Mobilization of short gastric arteries and posterior fundus. GEJ, gastroesophageal junction.
Completion of the esophageal mobilization
We next enter the gastrohepatic ligament and proceed toward the top of the right crus to meet with the dissection that has already been performed from the left side. We then open the right phrenoesophageal membrane at the base of the right crus using hook cautery. We bluntly dissect anteriorly to meet with the previous dissection from the left. By dividing only the phrenoesophageal membrane off the crus while dividing nothing entering the mediastinum, we protect the esophagus and vagus nerves. We then dissect posteriorly to come under the esophagus and posterior vagus nerve, using the junction of the right and left crura as a guide. Once the gastroesophageal junction (GEJ) has been circumferentially mobilized, we place a Penrose drain around the GEJ to provide additional retraction (Fig. 4). We then mobilize the distal esophagus circumferentially for 7–8 cm primarily with blunt dissection, but use cautery or the vessel sealer as needed, taking care to avoid entry into the pleural space.

Distal esophageal mobilization using a Penrose drain for retraction.
Mobilization of the vagus nerve
Next, we mobilize the GEJ fat pad off the stomach, beginning lateral (patient left) to the anterior vagus nerve. This allows retraction of the vagus by manipulating the fat pad, avoiding contact with the nerve itself. Placement of a 52 F lighted bougie at this time allows for better visualization of the tissue planes. We then lift the fat pad and anterior vagus nerve from the distal esophagus across the GEJ to allow space for the myotomy to cross under the vagus (Fig. 5).

Mobilization of anterior vagus nerve (arrowheads) off the esophagus after placement of a lighted bougie.
Myotomy
We begin the myotomy 3 cm distal to the GEJ (extended myotomy) using a cautery L-hook. The assistant helps to put the esophagus on stretch over the lighted bougie. The tip of the hook is then used to gently tease apart the muscle fibers, which are divided by gently lifting the muscle fibers until they fall apart (Fig. 6). We use minimal to no cautery to minimize risk of thermal injury to the mucosa. As the myotomy is extended proximally, we move the vagus nerve from the medial to the lateral side of the esophagus to allow the myotomy to proceed along the anterior aspect of the esophagus underneath the vagus. The esophageal myotomy is complete once it is at least 6 cm from the GEJ and proximal to any abnormal esophageal tissue.

Esophageal myotomy.
Closure of the hiatus
The hiatus is typically enlarged after esophageal mobilization and should be repaired to prevent slipping of the fundoplication. We prefer to reapproximate the crus with interrupted 2-0 permanent sutures (Fig. 7). We do not typically close the myotomy as tightly as we might in anti-reflux surgery or paraesophageal hernia repair, to avoid residual dysphagia from diaphragmatic pinch on the esophagus.

Hiatal closure.
Construction of the Toupet fundoplication
We feel that the proper geometry of the wrap is critical to prevent future problems.

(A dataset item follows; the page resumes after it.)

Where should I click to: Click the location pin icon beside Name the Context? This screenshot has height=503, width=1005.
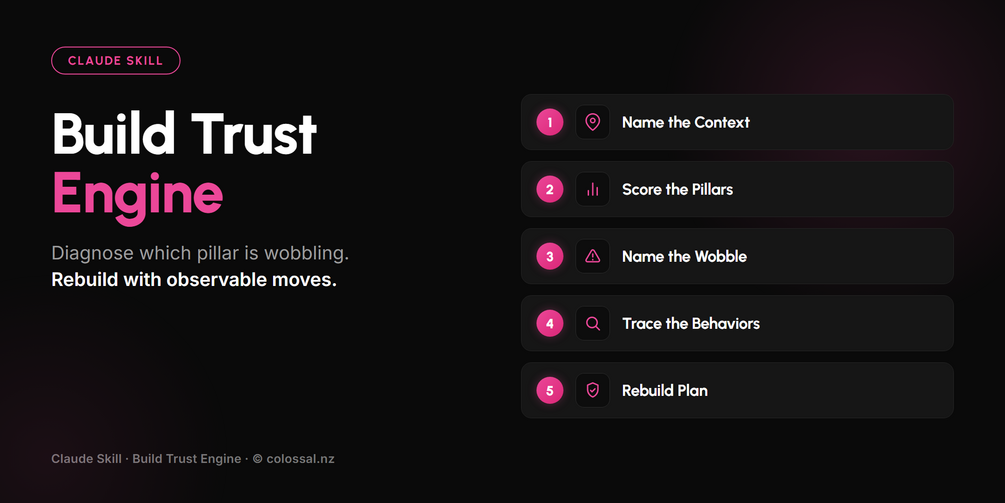pyautogui.click(x=592, y=122)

Many “slipped” fundoplications are actually improperly constructed wraps with too much posterior fundus behind the esophagus. To ensure proper wrap geometry, we feel that a marking stitch on the posterior fundus is critical. We use a 2-0 silk tag on the posterior fundus at a point 3 cm distal to the GEJ and 2 cm from the greater curve (Fig. 8). We then use the tag to bring the gastric fundus under the esophagus. We grasp the anterior fundus at a point 3 cm from the GEJ and 2 cm from the greater curve such that the fundus is suspended symmetrically relative to the greater curve between both graspers. We perform a “shoe-shine” maneuver to ensure that the fundoplication will be symmetric without any twisting or tension. We then construct the right (medial) aspect of the fundoplication, placing the first coronal stitch near the tag on the fundus, through the right myotomy edge, and through the right crus at the 10-o'clock position. Once the coronal stitch is secured, we remove the tag and Penrose drain. We place a posterior gastropexy stitch from the inferior aspect of the fundoplication to the base of the bilateral crus. We place two additional stitches between the right myotomy edge and the right side of the fundoplication, taking care to ensure that the sutures stay proximal to the GEJ. We then move to the left side of the wrap. We secure the previously identified symmetrical point (3 cm from the GEJ and 2 cm from the greater curve) to the left edge of the myotomy and the left crus at the 2-o'clock position, creating the posterior 270° partial wrap. Care must be taken to avoid inadvertently incorporating the vagus nerve during this process. We place two additional sutures from the left aspect of the fundoplication to the left edge of the myotomy (Fig. 9).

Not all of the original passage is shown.